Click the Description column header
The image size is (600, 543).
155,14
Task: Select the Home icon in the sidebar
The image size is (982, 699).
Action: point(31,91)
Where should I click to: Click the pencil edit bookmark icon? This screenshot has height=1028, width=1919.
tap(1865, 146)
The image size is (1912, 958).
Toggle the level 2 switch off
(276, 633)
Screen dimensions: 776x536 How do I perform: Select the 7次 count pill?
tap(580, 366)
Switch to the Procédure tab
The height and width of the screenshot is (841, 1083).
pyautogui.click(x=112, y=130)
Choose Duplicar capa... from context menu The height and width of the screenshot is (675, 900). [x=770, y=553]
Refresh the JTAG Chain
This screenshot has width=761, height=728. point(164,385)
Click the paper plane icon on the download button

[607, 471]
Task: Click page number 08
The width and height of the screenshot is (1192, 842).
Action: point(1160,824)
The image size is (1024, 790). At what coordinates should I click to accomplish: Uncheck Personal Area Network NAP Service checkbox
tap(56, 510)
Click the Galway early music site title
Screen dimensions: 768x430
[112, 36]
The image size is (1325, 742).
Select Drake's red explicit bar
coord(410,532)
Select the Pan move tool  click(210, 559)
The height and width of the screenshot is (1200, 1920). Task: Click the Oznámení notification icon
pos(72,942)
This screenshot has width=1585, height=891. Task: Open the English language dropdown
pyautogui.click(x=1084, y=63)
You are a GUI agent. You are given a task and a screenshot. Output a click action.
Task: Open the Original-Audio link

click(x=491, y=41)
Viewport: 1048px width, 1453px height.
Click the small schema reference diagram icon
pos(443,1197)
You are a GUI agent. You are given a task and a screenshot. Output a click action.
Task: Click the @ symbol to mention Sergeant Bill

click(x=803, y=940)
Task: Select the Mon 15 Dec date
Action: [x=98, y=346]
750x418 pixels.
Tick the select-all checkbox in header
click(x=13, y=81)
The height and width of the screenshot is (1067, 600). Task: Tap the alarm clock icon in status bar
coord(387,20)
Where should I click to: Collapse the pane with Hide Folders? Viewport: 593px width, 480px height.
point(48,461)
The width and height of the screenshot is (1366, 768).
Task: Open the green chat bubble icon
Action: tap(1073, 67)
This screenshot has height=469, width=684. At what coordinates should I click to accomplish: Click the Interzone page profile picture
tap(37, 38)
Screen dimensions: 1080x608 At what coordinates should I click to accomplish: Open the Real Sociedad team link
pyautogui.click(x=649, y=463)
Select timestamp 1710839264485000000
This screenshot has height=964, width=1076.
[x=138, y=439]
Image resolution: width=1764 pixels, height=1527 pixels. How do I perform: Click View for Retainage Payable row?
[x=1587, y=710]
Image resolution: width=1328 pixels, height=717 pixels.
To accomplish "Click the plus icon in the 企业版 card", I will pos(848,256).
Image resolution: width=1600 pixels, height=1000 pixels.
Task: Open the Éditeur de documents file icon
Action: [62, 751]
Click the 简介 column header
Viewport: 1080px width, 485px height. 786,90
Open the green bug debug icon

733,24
+===+
### Что нужно сделать:
Перепишите строки от начала записей до строки с «tap(580, 366)» включительно, поменяв «sidebar» на «navigation panel». Всё остальное оставьте как есть.

### Результат выполнения:
Click the Description column header
The image size is (600, 543).
155,14
Task: Select the Home icon in the navigation panel
The image size is (982, 699).
Action: point(31,91)
Where should I click to: Click the pencil edit bookmark icon? This screenshot has height=1028, width=1919.
tap(1865, 146)
The image size is (1912, 958).
Toggle the level 2 switch off
(276, 633)
Screen dimensions: 776x536 How do I perform: Select the 7次 count pill?
tap(580, 366)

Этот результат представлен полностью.